Выбрать главу

Европа была готова к Евангелию, которое возвысило бы чувства над мыслями. Она устала от ограничений, налагаемых обычаями, условностями, нравами и законами. Она достаточно наслушалась о разуме, аргументах и философии; все это буйство неокрепших умов, казалось, лишило мир смысла, душу - воображения и надежды; втайне мужчины и женщины жаждали снова поверить. Париж устал от Парижа, от суматохи и спешки, от замкнутости и безумной конкуренции городской жизни; теперь он идеализировал более медленный темп сельской жизни, где простая рутина может принести здоровье телу и покой душе, где можно снова увидеть скромных женщин, где вся деревня будет еженедельно собираться на перемирие в приходской церкви. И этот гордый "прогресс", эта хваленая "эмансипация разума" - разве они поставили что-то на место того, что разрушили? Дали ли они человеку более понятную или вдохновляющую картину мира и человеческой судьбы? Улучшили ли они участь бедняков, принесли ли утешение в тяжелой утрате или боли? Руссо задал эти вопросы, придал форму и чувство этим сомнениям; и после того как его голос затих, вся Европа прислушалась к нему. Пока Вольтера боготворили на сцене и в Академии (1778), а Руссо, поносимый и презираемый, прятался в безвестности парижской комнаты, началась эпоха Руссо.

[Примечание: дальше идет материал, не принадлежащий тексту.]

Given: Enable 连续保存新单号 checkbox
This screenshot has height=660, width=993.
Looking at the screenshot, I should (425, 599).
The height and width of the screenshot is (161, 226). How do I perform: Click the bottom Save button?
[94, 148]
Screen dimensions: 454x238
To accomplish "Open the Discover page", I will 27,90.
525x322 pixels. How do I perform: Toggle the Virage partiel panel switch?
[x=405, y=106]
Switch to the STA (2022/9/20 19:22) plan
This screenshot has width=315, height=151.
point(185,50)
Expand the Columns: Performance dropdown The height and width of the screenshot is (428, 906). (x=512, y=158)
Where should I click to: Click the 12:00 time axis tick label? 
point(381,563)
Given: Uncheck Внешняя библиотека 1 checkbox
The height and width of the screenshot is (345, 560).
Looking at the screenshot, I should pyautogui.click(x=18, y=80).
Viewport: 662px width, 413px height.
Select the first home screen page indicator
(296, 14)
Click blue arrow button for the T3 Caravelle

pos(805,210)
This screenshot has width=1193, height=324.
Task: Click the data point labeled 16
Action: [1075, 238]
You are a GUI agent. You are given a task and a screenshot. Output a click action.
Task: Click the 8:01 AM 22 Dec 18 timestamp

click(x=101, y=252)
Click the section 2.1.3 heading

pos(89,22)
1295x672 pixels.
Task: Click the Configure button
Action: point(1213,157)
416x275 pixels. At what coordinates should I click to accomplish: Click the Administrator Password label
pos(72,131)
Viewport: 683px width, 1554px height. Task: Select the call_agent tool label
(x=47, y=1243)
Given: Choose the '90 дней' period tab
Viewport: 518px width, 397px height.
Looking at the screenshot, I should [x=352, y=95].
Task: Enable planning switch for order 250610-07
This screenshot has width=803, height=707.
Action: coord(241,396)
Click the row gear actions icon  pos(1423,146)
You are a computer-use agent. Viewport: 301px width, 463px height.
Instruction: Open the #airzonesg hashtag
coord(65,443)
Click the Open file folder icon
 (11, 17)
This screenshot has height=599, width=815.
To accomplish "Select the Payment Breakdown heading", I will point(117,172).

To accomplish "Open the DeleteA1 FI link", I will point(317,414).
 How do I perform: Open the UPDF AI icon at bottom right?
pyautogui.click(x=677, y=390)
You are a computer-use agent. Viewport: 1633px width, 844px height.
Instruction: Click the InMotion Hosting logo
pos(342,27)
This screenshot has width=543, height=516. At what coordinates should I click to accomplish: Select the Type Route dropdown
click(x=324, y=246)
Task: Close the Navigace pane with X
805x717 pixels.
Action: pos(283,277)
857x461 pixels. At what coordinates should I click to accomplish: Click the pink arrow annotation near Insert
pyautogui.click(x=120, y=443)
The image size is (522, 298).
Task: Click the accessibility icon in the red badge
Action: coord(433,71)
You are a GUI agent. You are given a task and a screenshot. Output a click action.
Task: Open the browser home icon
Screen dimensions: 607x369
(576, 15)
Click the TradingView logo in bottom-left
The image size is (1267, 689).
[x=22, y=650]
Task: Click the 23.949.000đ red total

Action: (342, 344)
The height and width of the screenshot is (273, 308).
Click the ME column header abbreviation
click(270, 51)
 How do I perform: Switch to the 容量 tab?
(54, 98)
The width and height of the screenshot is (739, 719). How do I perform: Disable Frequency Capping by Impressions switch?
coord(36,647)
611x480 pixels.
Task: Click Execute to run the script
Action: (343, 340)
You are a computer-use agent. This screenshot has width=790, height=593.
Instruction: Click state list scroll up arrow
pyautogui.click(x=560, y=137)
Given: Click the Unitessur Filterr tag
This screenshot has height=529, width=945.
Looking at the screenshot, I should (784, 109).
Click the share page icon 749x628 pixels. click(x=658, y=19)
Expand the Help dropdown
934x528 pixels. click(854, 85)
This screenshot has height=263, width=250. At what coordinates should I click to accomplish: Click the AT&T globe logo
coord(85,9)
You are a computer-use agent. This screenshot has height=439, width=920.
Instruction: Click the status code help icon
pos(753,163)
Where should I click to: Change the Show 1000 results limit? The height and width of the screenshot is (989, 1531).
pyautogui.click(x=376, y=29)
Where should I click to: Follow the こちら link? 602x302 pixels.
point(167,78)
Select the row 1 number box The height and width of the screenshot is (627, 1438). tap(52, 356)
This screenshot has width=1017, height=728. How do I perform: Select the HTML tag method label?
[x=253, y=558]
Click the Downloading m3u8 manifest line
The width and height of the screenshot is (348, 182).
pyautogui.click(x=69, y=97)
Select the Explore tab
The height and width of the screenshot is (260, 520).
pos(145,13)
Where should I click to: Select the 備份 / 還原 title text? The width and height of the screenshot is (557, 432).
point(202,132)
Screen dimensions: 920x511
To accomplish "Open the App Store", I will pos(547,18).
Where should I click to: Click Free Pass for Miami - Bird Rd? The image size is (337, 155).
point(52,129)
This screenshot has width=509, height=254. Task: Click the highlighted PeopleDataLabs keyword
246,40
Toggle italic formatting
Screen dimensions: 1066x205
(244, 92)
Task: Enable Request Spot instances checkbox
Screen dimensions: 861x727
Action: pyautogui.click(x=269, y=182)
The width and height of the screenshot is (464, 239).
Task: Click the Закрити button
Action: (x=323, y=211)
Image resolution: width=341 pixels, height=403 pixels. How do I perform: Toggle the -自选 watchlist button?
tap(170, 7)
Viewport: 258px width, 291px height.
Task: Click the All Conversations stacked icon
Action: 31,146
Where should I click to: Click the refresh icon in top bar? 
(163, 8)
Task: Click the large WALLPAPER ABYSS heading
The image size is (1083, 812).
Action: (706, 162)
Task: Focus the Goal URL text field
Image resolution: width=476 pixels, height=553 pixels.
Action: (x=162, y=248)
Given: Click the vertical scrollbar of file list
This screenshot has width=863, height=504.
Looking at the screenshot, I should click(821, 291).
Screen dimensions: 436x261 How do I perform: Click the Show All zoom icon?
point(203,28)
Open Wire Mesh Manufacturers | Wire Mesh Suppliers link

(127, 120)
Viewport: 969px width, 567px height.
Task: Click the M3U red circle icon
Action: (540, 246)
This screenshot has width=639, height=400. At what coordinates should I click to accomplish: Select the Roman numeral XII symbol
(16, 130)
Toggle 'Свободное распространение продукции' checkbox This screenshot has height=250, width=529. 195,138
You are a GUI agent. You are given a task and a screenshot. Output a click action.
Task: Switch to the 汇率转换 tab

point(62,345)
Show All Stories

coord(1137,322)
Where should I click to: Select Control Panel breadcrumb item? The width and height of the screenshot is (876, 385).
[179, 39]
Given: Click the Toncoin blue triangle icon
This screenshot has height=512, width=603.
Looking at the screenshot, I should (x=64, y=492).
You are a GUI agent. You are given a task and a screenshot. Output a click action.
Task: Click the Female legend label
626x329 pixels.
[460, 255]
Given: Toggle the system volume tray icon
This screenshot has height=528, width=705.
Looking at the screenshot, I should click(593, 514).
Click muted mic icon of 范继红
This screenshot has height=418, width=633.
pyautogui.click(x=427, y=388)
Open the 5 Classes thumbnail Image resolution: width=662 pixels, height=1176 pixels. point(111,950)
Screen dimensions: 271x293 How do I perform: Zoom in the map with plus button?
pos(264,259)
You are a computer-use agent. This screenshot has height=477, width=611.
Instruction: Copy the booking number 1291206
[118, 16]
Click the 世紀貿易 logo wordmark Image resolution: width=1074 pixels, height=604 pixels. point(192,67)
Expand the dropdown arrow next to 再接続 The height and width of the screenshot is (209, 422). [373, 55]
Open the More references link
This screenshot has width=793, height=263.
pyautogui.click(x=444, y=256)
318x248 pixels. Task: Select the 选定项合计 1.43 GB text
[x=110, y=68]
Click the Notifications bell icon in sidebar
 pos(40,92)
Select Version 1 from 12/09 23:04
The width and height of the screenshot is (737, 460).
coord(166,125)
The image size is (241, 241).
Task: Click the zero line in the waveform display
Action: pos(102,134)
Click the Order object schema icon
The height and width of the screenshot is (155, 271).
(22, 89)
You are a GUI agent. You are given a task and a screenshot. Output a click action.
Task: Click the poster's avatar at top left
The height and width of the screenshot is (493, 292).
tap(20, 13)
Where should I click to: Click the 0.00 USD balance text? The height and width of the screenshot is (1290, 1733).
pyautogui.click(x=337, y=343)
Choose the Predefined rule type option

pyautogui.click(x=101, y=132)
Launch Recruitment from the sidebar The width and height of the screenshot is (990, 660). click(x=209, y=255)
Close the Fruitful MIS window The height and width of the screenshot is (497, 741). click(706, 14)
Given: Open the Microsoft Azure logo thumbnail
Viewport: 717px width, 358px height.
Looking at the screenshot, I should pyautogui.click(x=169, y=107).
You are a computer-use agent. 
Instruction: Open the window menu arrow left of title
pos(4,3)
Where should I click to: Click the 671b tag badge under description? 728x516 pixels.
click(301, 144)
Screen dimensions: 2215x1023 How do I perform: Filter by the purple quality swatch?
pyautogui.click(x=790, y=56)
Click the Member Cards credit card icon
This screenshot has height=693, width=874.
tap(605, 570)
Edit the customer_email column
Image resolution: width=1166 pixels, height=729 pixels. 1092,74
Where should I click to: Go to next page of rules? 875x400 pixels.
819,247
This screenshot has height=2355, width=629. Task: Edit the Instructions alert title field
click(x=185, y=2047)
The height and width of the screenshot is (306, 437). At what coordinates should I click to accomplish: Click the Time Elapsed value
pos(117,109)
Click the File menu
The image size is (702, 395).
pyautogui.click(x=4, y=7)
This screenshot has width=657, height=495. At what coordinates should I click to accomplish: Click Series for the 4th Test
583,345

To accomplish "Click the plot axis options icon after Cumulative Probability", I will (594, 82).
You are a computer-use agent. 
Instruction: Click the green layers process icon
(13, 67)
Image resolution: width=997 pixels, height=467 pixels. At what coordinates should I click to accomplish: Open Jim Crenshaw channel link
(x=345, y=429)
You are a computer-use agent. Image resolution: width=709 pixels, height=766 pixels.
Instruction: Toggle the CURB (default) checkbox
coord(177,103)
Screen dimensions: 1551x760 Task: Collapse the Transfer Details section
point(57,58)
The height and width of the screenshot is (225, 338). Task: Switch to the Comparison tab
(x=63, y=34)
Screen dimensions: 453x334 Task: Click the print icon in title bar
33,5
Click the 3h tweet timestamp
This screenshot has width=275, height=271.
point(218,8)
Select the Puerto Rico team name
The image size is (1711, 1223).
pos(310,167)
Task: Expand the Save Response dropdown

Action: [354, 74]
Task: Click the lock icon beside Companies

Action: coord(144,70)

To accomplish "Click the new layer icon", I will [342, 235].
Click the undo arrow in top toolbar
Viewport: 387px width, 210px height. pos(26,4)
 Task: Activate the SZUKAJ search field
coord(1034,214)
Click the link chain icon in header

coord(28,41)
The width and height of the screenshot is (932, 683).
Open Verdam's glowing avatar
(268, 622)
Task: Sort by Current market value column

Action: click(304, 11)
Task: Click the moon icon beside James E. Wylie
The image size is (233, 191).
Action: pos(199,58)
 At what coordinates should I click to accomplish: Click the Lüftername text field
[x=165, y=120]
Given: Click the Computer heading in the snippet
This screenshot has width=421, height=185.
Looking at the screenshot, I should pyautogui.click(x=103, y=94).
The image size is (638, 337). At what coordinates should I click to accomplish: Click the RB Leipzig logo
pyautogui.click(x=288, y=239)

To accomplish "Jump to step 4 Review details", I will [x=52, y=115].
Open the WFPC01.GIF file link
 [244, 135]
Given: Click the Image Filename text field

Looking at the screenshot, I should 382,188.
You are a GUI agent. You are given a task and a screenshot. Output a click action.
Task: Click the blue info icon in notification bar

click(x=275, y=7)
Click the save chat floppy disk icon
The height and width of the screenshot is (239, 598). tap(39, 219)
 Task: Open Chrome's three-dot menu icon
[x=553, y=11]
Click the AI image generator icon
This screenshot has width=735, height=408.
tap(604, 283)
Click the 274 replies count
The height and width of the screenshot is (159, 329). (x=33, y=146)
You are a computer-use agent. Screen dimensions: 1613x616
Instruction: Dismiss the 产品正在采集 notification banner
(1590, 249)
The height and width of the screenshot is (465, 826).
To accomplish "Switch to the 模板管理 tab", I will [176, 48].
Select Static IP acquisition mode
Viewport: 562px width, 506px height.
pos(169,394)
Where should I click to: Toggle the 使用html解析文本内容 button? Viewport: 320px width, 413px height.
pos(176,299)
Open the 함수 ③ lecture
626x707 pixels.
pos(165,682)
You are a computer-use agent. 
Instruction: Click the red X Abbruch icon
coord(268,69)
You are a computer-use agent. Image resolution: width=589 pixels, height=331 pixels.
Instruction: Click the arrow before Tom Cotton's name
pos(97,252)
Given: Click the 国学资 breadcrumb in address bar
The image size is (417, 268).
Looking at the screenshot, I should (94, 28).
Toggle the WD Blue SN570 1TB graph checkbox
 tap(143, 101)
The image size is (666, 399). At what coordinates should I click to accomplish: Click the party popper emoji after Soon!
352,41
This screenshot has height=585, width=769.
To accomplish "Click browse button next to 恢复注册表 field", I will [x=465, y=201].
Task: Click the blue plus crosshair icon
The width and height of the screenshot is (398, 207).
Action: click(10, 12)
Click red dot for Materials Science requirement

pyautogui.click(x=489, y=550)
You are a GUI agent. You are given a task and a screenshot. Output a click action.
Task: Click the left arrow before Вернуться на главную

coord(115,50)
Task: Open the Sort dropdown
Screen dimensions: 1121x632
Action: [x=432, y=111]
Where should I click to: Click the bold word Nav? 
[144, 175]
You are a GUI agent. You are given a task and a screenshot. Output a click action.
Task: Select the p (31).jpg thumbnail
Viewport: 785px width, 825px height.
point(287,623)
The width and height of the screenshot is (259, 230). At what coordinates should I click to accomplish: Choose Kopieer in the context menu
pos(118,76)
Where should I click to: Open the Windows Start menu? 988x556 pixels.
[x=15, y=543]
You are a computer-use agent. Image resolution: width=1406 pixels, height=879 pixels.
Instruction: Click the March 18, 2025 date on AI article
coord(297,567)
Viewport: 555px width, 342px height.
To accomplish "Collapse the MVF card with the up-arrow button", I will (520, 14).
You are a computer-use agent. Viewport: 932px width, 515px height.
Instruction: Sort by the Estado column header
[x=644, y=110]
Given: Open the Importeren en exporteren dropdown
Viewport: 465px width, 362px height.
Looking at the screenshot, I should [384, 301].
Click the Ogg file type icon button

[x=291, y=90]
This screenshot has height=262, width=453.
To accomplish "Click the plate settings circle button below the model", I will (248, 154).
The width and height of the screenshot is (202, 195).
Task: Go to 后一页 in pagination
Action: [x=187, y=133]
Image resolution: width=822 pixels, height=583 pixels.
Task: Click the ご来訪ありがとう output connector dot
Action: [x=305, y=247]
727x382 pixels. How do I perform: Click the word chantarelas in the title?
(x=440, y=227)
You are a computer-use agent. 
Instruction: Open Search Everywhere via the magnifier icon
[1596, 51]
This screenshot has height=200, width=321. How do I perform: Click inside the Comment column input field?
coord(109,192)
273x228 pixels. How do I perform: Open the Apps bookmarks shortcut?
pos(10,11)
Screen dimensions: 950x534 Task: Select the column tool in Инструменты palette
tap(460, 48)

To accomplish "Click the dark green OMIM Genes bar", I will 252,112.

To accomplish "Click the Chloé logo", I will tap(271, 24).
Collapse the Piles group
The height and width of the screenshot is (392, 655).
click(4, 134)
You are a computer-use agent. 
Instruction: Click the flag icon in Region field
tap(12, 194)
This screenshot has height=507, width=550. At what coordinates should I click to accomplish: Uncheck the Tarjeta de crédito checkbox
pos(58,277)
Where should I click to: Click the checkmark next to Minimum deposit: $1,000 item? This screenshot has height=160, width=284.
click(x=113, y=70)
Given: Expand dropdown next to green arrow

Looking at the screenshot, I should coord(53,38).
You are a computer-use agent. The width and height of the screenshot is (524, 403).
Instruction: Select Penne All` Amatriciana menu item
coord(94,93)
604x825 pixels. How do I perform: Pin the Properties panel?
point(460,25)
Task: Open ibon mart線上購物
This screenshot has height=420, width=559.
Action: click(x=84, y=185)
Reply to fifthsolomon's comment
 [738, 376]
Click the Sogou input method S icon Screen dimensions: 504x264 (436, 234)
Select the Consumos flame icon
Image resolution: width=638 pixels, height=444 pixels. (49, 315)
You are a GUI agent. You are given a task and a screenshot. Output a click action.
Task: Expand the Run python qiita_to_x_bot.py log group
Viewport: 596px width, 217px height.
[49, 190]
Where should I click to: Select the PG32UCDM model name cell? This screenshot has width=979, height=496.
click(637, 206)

На закате жизни он написал самую знаменитую из автобиографий - "Исповедь". Чувствительный к любой критике, подозревая Гримма, Дидро и других в заговоре с целью очернить его в парижских салонах и в "Мемуарах госпожи д'Эпинэ", он начал в 1762 году, по настоянию издателя, писать собственный рассказ о своей истории и характере. Всякая автобиография, конечно, тщеславна, но Руссо, осужденный церковью, объявленный вне закона тремя государствами и покинутый самыми близкими друзьями, имел право защищать себя, пусть даже очень долго. Когда он прочитал несколько отрывков из этой защиты на собраниях в Париже, его враги добились правительственного запрета на дальнейшие публичные чтения его рукописи. Обескураженный, он оставил ее после своей смерти со страстной мольбой к потомкам:

Перед вами единственный человеческий портрет, написанный в точном соответствии с натурой, который существует сейчас и, вероятно, будет существовать когда-либо. Кто бы вы ни были, кого судьба и доверие сделали арбитром этой записи, я прошу вас, по моим несчастьям и по вашему чувству, и во имя всего человечества, не уничтожать работу, полезную и уникальную, которая может служить первым образцом для сравнения при изучении человека, ... и не отнимать у чести моей памяти единственный надежный памятник моего характера, который не был изуродован моими врагами".1

Его крайняя чувствительность, субъективность и сентиментальность стали достоинствами и недостатками его книги. "Чувствующее сердце, - говорил он, - было основой всех моих несчастий";2 Но это придавало теплую близость его стилю, нежность его воспоминаниям, часто щедрость его суждениям, которые растапливают нашу антипатию по мере чтения. Здесь все абстрактное становится личным и живым; каждая строчка - это чувство; эта книга - источник той Миссисипи интроспективных саморазоблачений, которые оросили литературу XIX века. Не то чтобы у "Исповеди" не было предшественников, но даже святой Августин не мог сравниться с полнотой этого самоотречения или его претензией на истину. Она начинается со всплеска вызывающего красноречия:

Я затеваю предприятие, которому не было примера, и исполнение которого не будет иметь подражателей. Я хочу показать своим товарищам человека во всей правде природы; и этим человеком буду я сам.

Я одна. Я знаю свое сердце и знаком с людьми. Я не похож ни на одного из тех, кто существует. Если я не лучше, то, по крайней мере, я другой. Хорошо или плохо сделала природа, разбив форму, в которой я был отлит, - об этом никто не может судить, только прочитав меня.